Sin embargo, sabía que, por sus propios medios, jamás habría podido escapar de Valerio. Ni todas las palabras de agradecimiento del mundo serían suficientes para expresar lo que sentía por su amiga.
Solo le quedaba jurarse a sí misma que se lo compensaría poco a poco en el futuro...
Con ese pensamiento en mente, Erika levantó lentamente la vista hacia Adrián, quien iba muy concentrado manejando.
Hacía un buen rato que se había subido a la camioneta siguiendo las indicaciones de Martina. Recordó el momento en que acababa de subir al vehículo.
Desde el asiento del conductor, Adrián la había mirado por el espejo retrovisor. Sus ojos se llenaron de lágrimas casi de inmediato y, con la voz rota y ronca, le dijo:
—Eri... soy un inútil, no supe cómo protegerte.
Erika, que apenas se estaba acomodando en el asiento trasero, levantó la mirada y se encontró con la de él.
En el pequeño espejo retrovisor se reflejaba el rostro demacrado de Adrián.
Parecía que llevaba días sin rasurarse, y en su semblante se le notaba un agotamiento profundo, además de esos ojos enrojecidos que ocultaban mucha culpa y frustración.
Al verlo en ese estado, Erika sintió una culpa inmensa. Parecía que a donde quiera que iba, solo le llevaba problemas a la gente...

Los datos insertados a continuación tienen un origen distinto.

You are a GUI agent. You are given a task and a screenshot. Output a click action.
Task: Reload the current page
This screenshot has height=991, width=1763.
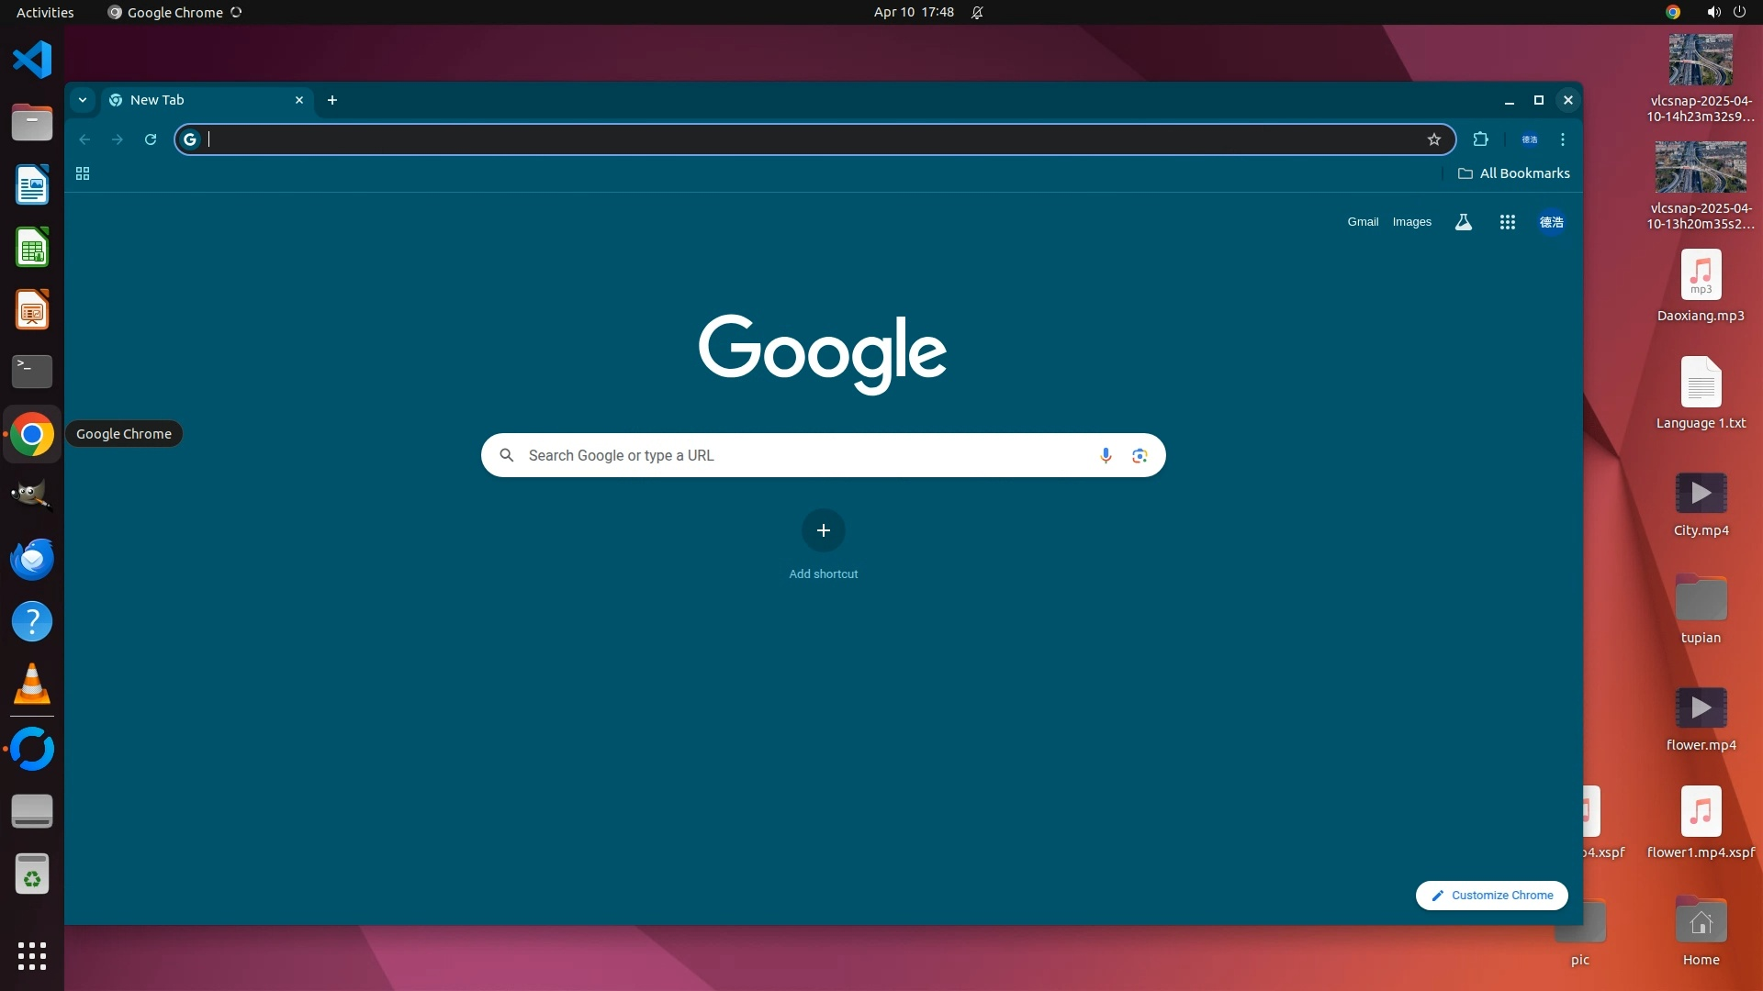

Las últimas veces que se había comunicado con Martina, todo había sido a las prisas. Nunca le había dado tiempo de preguntar por Adrián, ni de saber cómo seguía la salud de su mamá tras el accidente.
Erika extendió las manos lentamente para tomarla. Con la voz entrecortada, le preguntó:
—Pero... ¿tu mamá ya salió del hospital?
Ni siquiera había tenido tiempo de preguntar por su estado de salud, mucho menos había podido ir a visitarla, y aun así, la señora seguía acordándose de ella...
Erika acarició suavemente la envoltura de las galletas con un nudo de sentimientos encontrados en el pecho.
Adrián asintió con la cabeza y le explicó:
—Las heridas que le hicieron no fueron en puntos vitales. Supongo que por su edad, el susto tan fuerte y el desgaste que ya traía encima, terminó cayendo en un coma profundo. Pero se está recuperando bastante bien, no tienes de qué preocuparte.
Erika frunció el ceño y le reclamó en voz baja:
—Puede que se esté recuperando bien, pero las heridas no sanan de la noche a la mañana. ¿Cómo se te ocurre ponerla a hacer cosas en la cocina?